The researchers compared the performance of serum miRNA with ADAScog13 levels and invasive biomarkers of AD in the cerebrospinal fluid (CSF). In addition to amyloid beta and phosphorylated tau protein levels in CSF, they compared Mini-Mental State Examination (MMSE) scores. They also analyzed follow-up phenotypic data provided by participants for 144 months after the blood draw. Gene Ontology (GO) analysis examined the biological pathways controlled by the miRNAs identified in the current study.
Results
The serum miRNA signature for AD included miR.98.5p, miR.142.3p, and miR.9985 (AUC, 0.7). Serum miR.369.3p, miR.590.3p, and miR.9985 identified EMCI (AUC, 0.7). The three miRNAs that showed the best performance to identify LMCI were miR.22.5p, miR.1306, and miR.4429 (AUC, 0.7). In terms of AD prediction, Abeta levels and Abeta/tTAU or Abeta/pTAU181 ratios in cerebrospinal fluid and MMSE assays performed better than the serum miRNA signature.
Serum miRs for MECI performed better than CSF biomarkers (AUC of 0.5 to 0.6) and the MMSE assay (AUC, 0.6). To predict LMCI, the miR signature performed similarly to CSF biomarkers (AUC, 0.7) and the MMSE (AUC, 0.7). To predict conversion of EMCI to AD, miR.18a.5p, miR.26b.5p, and miR.125b.5p (AUC, 0.7) performed better than CSF biomarkers (AUC, 0.6). In identifying LMCI to AD converters, serum miR.142.3p, miR.338.3p, and miR.584.5p (AUC, 0.8) outperformed cerebrospinal fluid biomarkers.
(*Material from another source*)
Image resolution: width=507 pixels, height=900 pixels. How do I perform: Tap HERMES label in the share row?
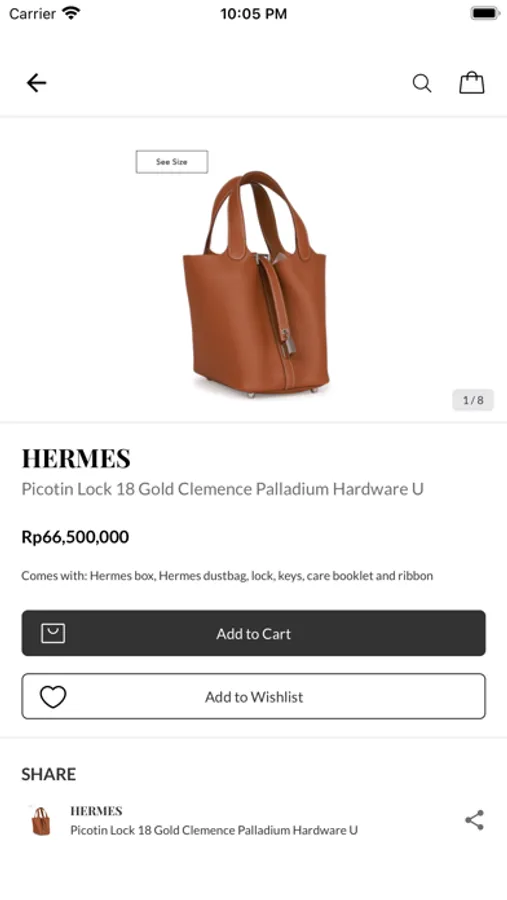96,811
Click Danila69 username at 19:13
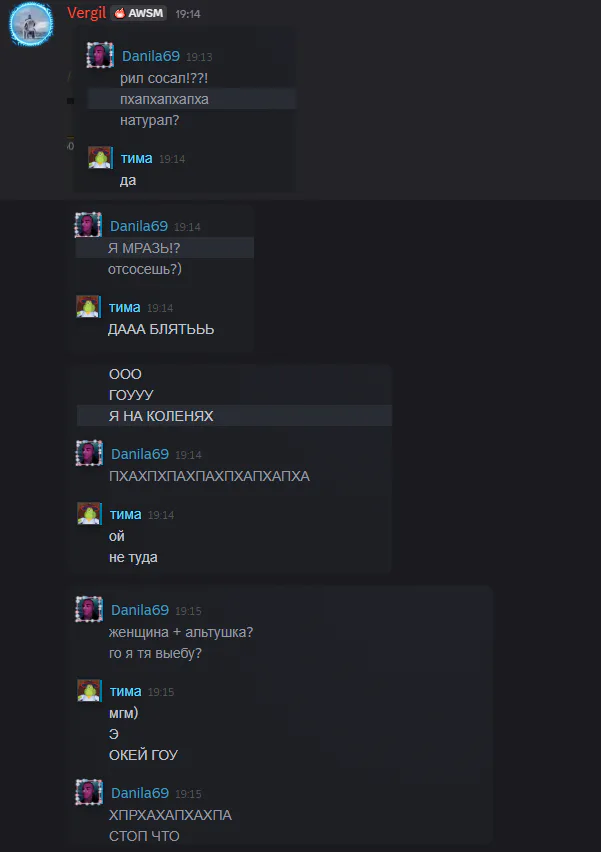 coord(151,56)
ADAScog13 estimated the conversion of early-stage MCI to Alzheimer’s disease (AUC, 0.6) and LMCI-AD (AUC, 0.7) with lower accuracy than the miRNA signatures. Using serum miR.532.3p and miR.1306.3p expression improved the accuracy of predicting the conversion of EMCI and LMCI to AD. Combining the miRNAs for EMCI prediction with MMSE data moderately improved the accuracy of identifying LMCI patients (0.75 from 0.71).
The miRNA profiles of EMCI, LMCI, and AD indicate distinct molecular mechanisms. MiRNAs representing EMCI showed specific associations with oxidative phosphorylation and ferroptosis. The findings are consistent with previous research showing that disrupted energy and iron metabolism occurs early in AD pathophysiology. In contrast, only in the late phase of the MCI signature of miRNAs did researchers find mechanisms indicating interleukin-17 (IL-17) signaling and vascular damage, which are associated with the development of AD.
Conclusion
The study showed that serum miRNA signatures can be used as biomarkers for Alzheimer’s disease and predict the transition from MCI to AD. Combining these signatures with neuropsychological tests such as the MMSE can increase the accuracy of AD predictions.
The findings are of general importance because using serum miRNAs to characterize the at-risk segment of the aging population could reduce invasive and costly testing. Future research should refine and confirm these features and integrate them with cognitive screening measures.